The sound wasn't loud, but it was enough. The massive eye shot open, locked on him. The monster let out a strange, inverted meow — and lunged.

The boy struck with all his strength. One hit. But it wasn't enough. The monster climbed onto his body and shredded his face with black claws. All the boy saw was pain and blood—

And he died.

Again.

He woke up in the same dark corner he now thought of as his "starting point." His body was still small, but his memory burned brighter than ever. He sat in silence. Didn't scream. Didn't punch the wall. Didn't collapse.

He thought.

"I can't beat them… not alone."

"But they… aren't on the same side."

He remembered the scream of the large monster — the one with four mouth-arms. Its scream attacked everything that heard it. Everything it saw moving. He had once seen it scream at another creature… and that creature's head exploded in an instant, just like the man hiding behind the glass window on Day Six.

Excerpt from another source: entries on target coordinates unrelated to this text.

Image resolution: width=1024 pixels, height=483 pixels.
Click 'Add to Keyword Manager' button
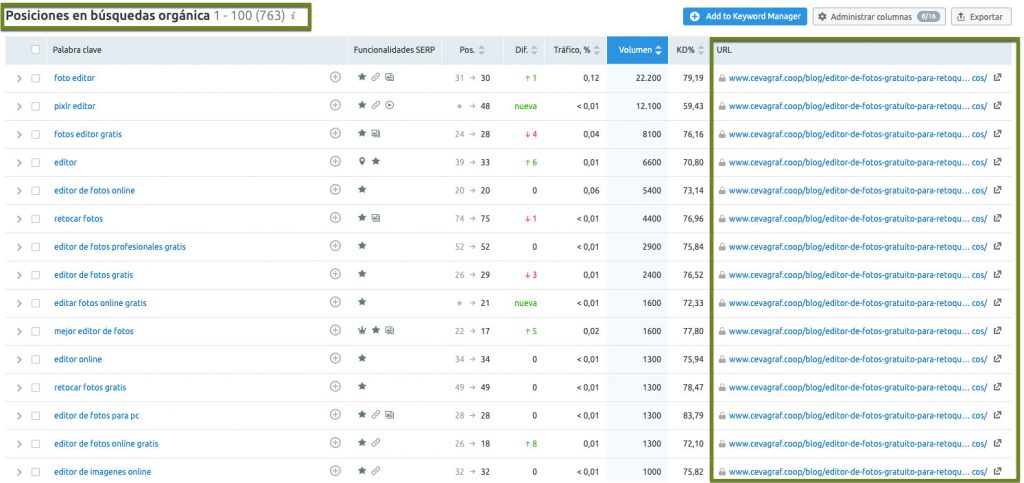744,17
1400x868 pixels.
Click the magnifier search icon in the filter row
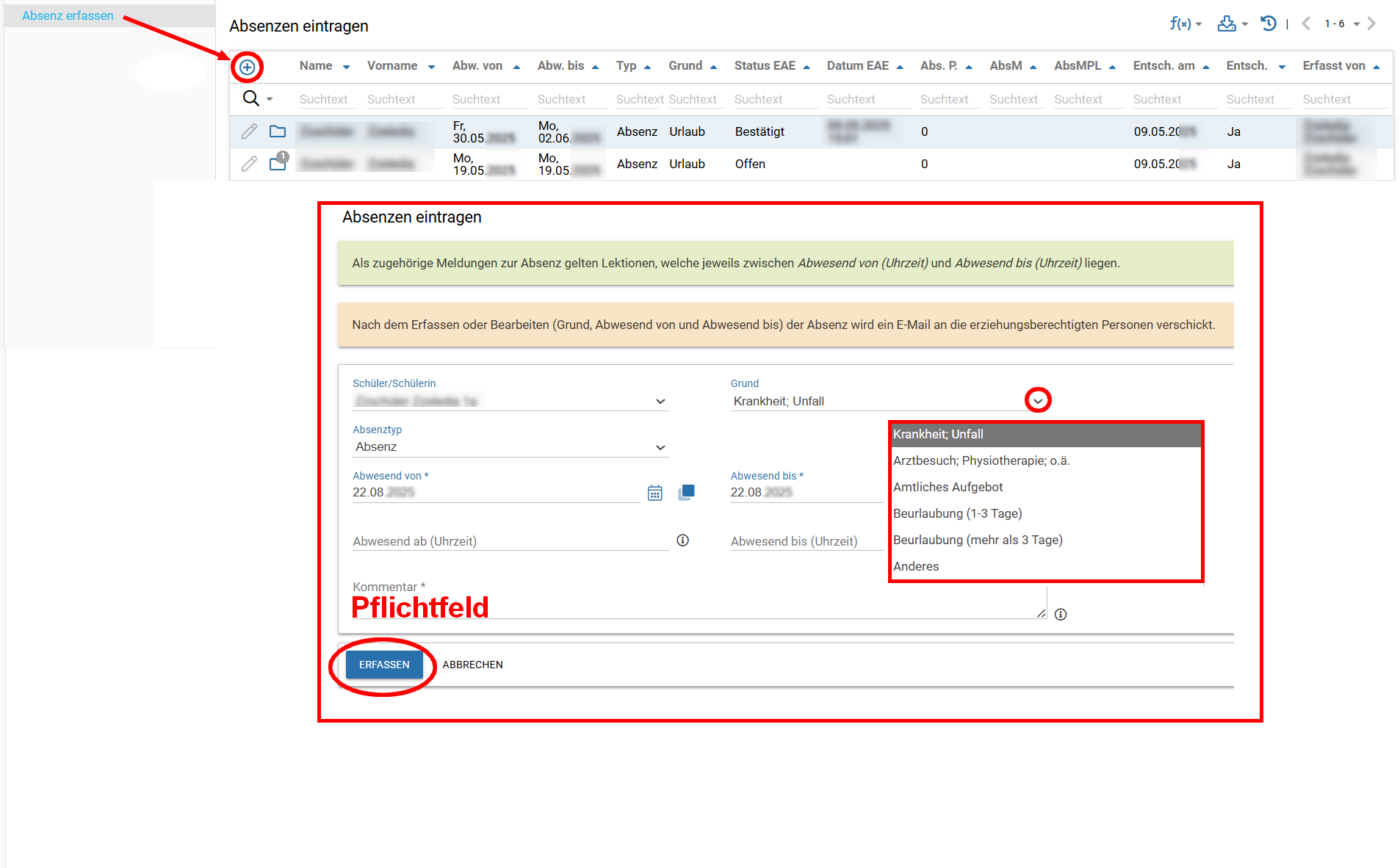pos(250,98)
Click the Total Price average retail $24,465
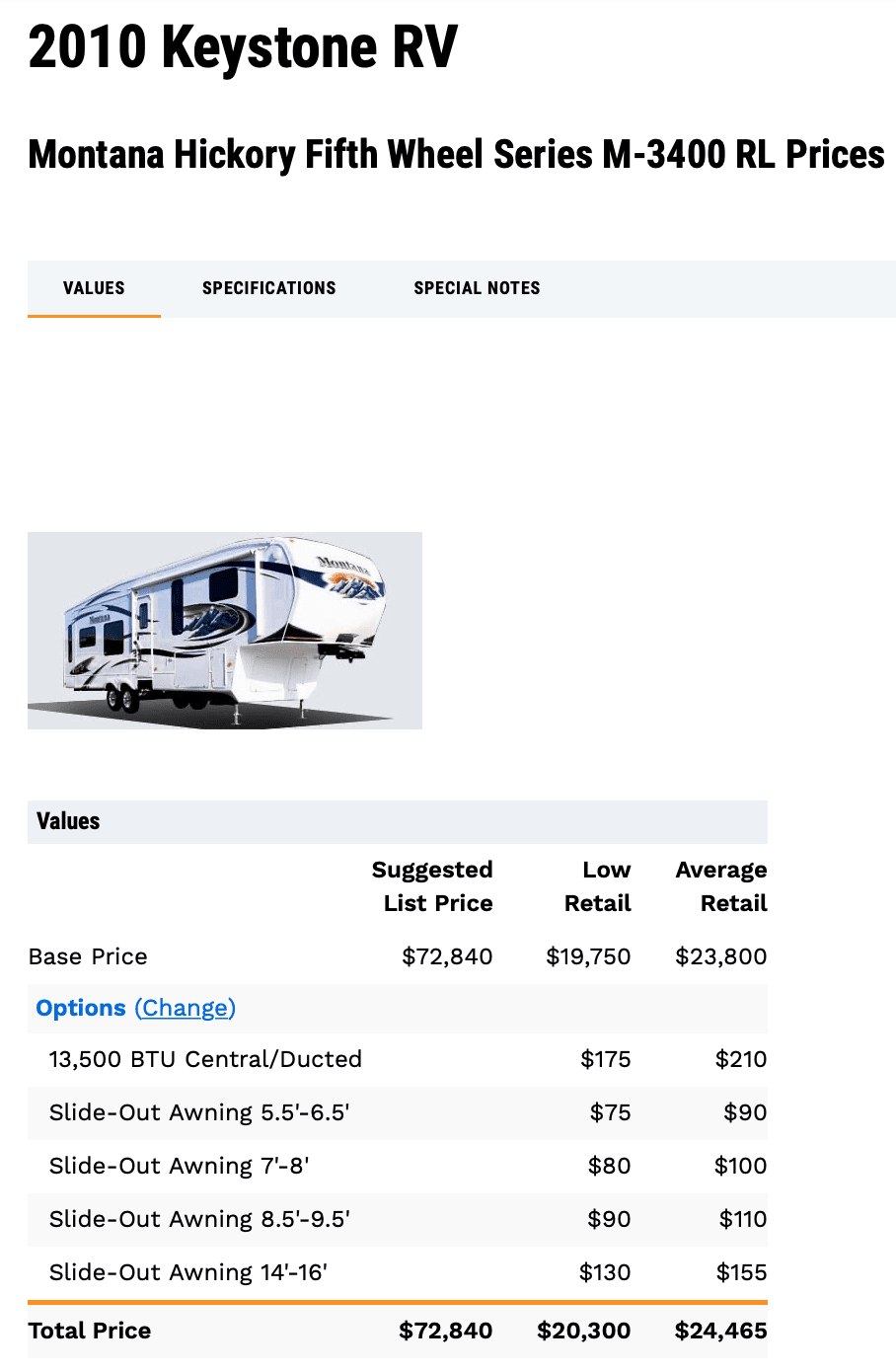Image resolution: width=896 pixels, height=1372 pixels. pyautogui.click(x=720, y=1331)
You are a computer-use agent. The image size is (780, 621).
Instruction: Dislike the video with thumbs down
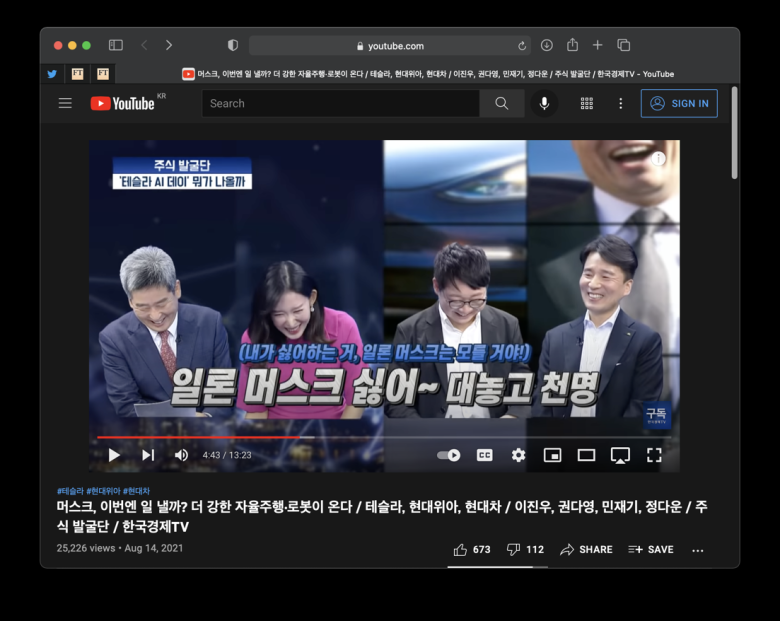(525, 549)
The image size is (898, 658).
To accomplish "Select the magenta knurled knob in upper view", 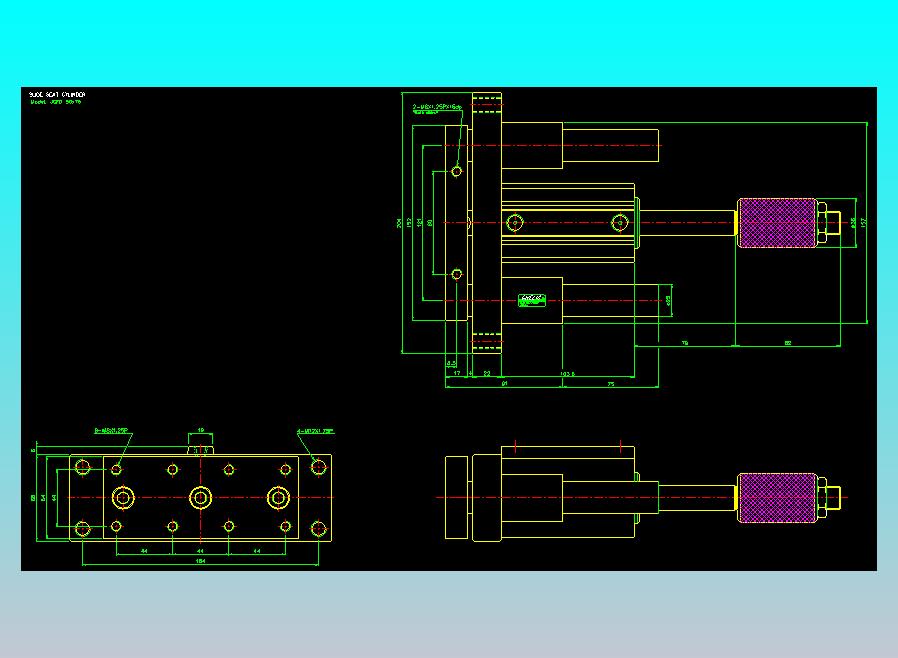I will tap(777, 223).
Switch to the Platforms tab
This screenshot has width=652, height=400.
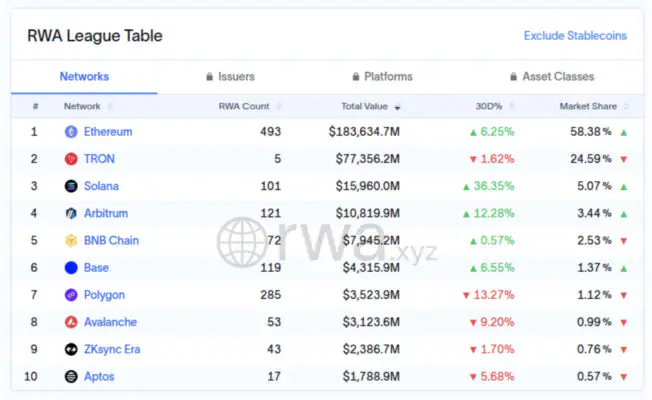point(382,76)
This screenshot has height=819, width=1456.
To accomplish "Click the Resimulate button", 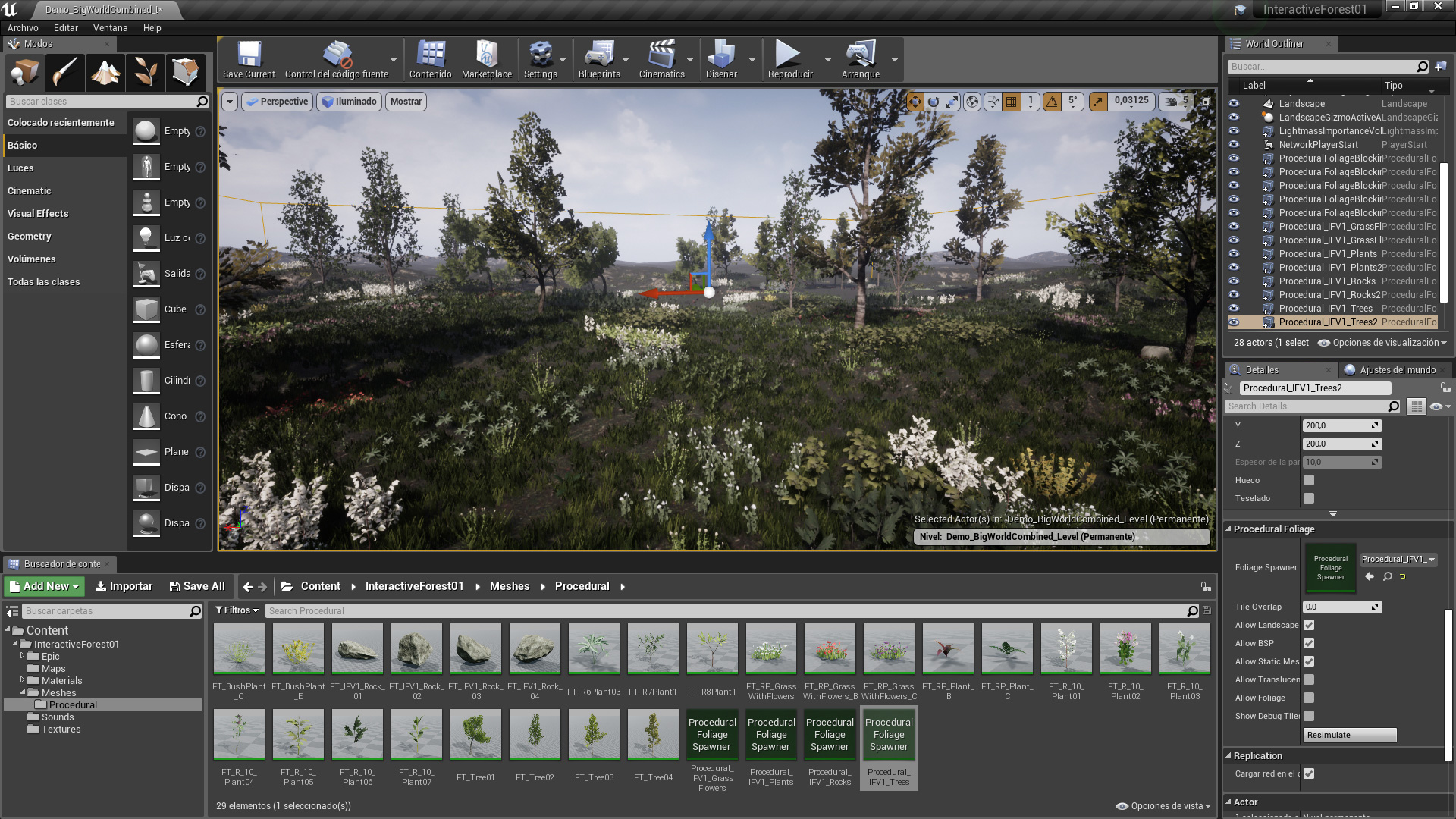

"It can't hear… but it can see. And the others can hear."

"If I make one run near it… it'll scream."

"And if it screams… the other monster dies."

And so, a new plan was born in his mind.

He was learning more about the land. About the monsters. Their nature. What had once been a hungry, terrified child was now an observer. A planner. A hunter of a different kind.

He wouldn't hunt with his own hands.